Copy the introductory example. The vector name stores the extracted names.
library(stringr)
raw.data <-"555-1239Moe Szyslak(636) 555-0113Burns, C. Montgomery555-6542Rev. Timothy Lovejoy555 8904Ned Flanders636-555-3226Simpson, Homer5553642Dr. Julius Hibbert"
raw.data
## [1] "555-1239Moe Szyslak(636) 555-0113Burns, C. Montgomery555-6542Rev. Timothy Lovejoy555 8904Ned Flanders636-555-3226Simpson, Homer5553642Dr. Julius Hibbert"
## [1] "Moe Szyslak" "Burns, C. Montgomery" "Rev. Timothy Lovejoy"
## [4] "Ned Flanders" "Simpson, Homer" "Dr. Julius Hibbert"
first_name_raw <- unlist(str_extract_all(name,"\\w* |, \\w*(. \\w*|$)"))
first_name_raw <- first_name_raw[first_name_raw != " "]
first_name_cand <- gsub(",","",first_name_raw)
first_name <- str_trim(first_name_cand)
last_name_raw <- unlist(str_extract(name," \\w*$|\\w*,"))
last_name_cand <- gsub(",","",last_name_raw)
last_name <- str_trim(last_name_cand)
data.frame(first_name = first_name, last_name = last_name)
## first_name last_name
## 1 Moe Szyslak
## 2 C. Montgomery Burns
## 3 Timothy Lovejoy
## 4 Ned Flanders
## 5 Homer Simpson
## 6 Julius Hibbert
Definitely, not the best solution, but it does the job.

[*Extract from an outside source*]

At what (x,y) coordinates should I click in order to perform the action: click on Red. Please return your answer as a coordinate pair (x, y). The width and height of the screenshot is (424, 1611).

- For first_name, I extracted the string pattern for either any string with a space afterward OR a string that is preceded by a comma and a space. The intermediate result will return a vector of the first names but with commas and empty spaces. I used gsub to get rid of commas and str_trim to trim the leading and ending empty spaces for each first_name string.

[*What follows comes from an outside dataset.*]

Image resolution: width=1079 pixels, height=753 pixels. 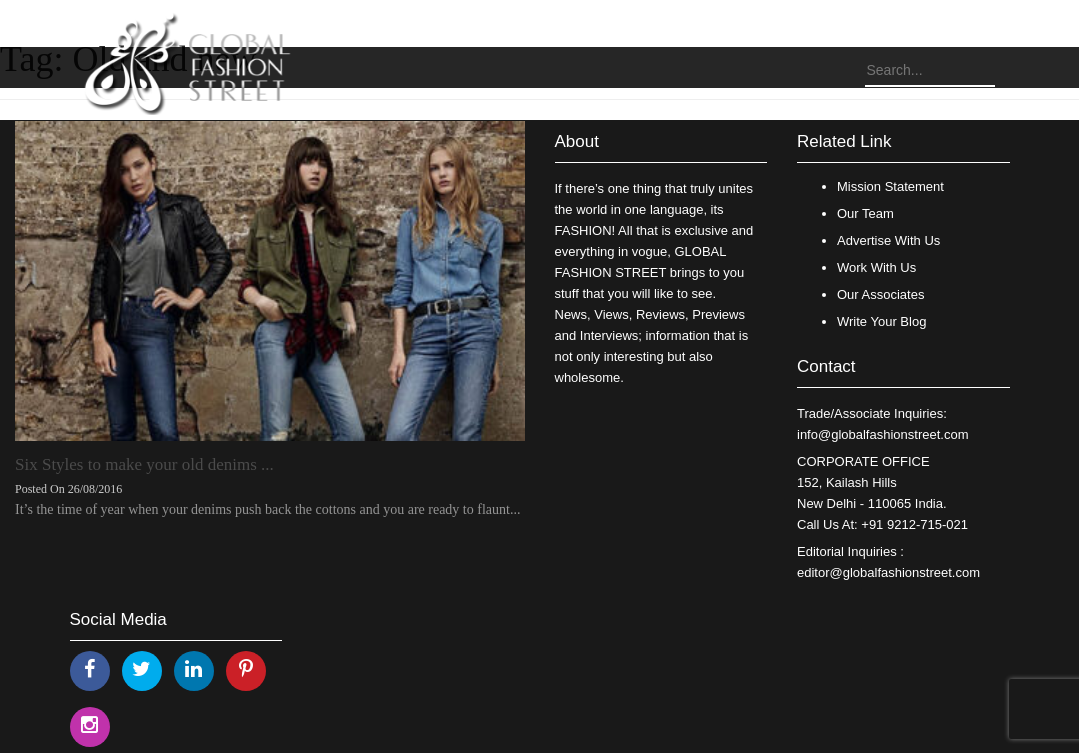 I want to click on Advertise With Us, so click(x=888, y=240).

- For last_name, I extracted the string pattern for either any string that ends with an empty space followed by a string or a string with a comma afterwards. The intermediate result will return a vector of the last names but with commas and empty spaces. I used gsub to get rid of commas and str_trim to trim the leading and ending empty spaces for each last_name string.

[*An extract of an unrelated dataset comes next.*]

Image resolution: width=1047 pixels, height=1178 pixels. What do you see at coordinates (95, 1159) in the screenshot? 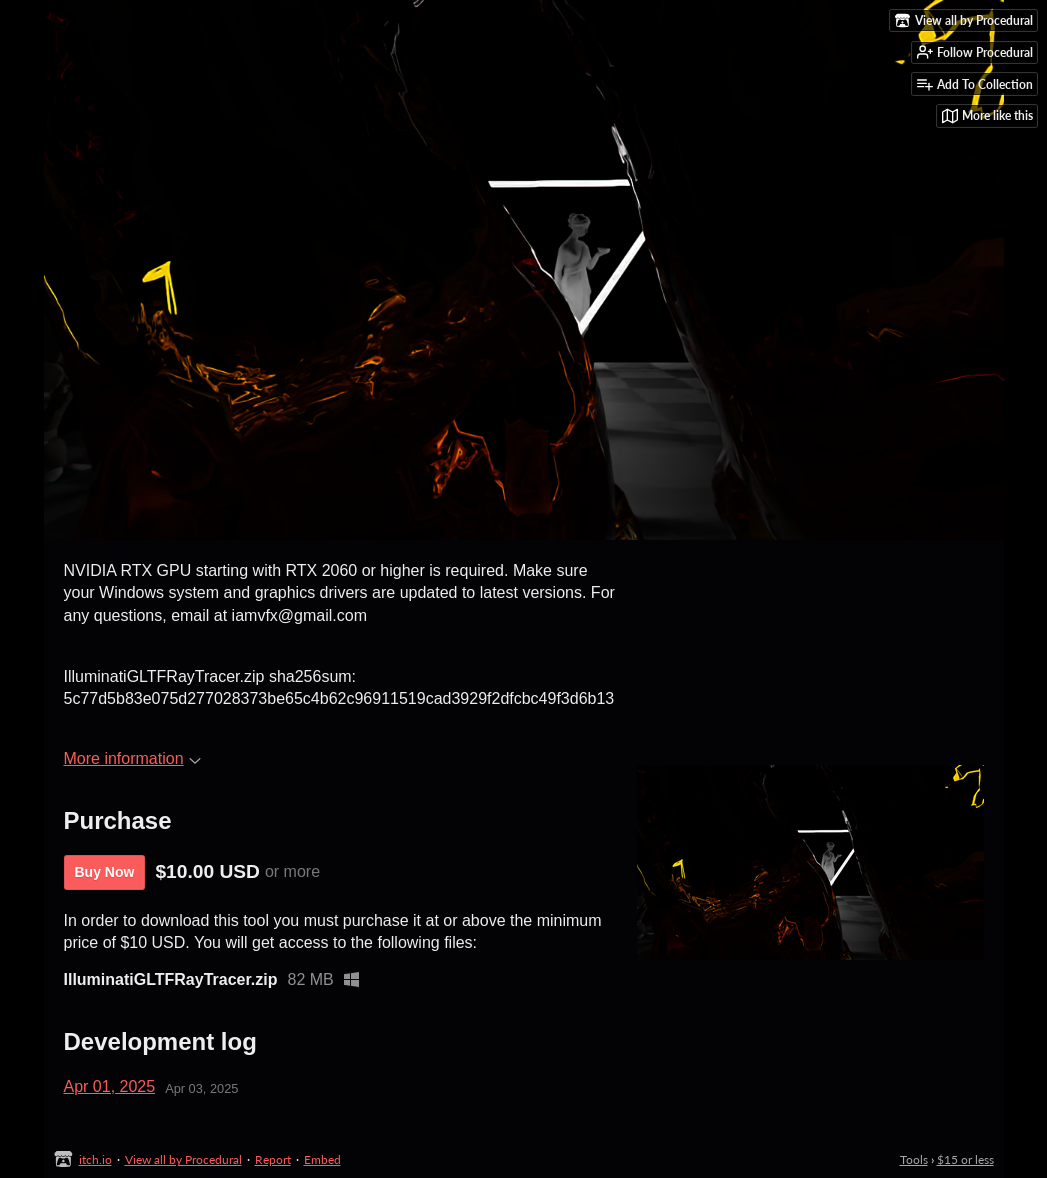
I see `itch.io` at bounding box center [95, 1159].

- The final result is a display of the data frame with first_name and last_name columns and their values.
title_vector <- grepl("\\w{2,}\\. ",name)
data.frame(first_name = first_name, last_name = last_name, title = title_vector)
## first_name last_name title
## 1 Moe Szyslak FALSE
## 2 C. Montgomery Burns FALSE
## 3 Timothy Lovejoy TRUE
## 4 Ned Flanders FALSE
## 5 Homer Simpson FALSE
## 6 Julius Hibbert TRUE
- For the logical vector title, I used grepl to find any word with at least 2 characters length and that ends with a period and a space. If the pattern exists, it will return true, otherwise, it will be false.
- The final result is a display of the data frame with first_name, last_name, and title columns and their values.
## [1] FALSE TRUE FALSE FALSE FALSE FALSE
## first_name last_name title secondname
## 1 Moe Szyslak FALSE FALSE
## 2 C. Montgomery Burns FALSE TRUE
## 3 Timothy Lovejoy TRUE FALSE
## 4 Ned Flanders FALSE FALSE
## 5 Homer Simpson FALSE FALSE
## 6 Julius Hibbert TRUE FALSE
- For the logical vector secondname, I used grepl to find any word with exactly 1 characterlength and that ends with a period and a space. If the pattern exists, it will return true, otherwise, it will be false.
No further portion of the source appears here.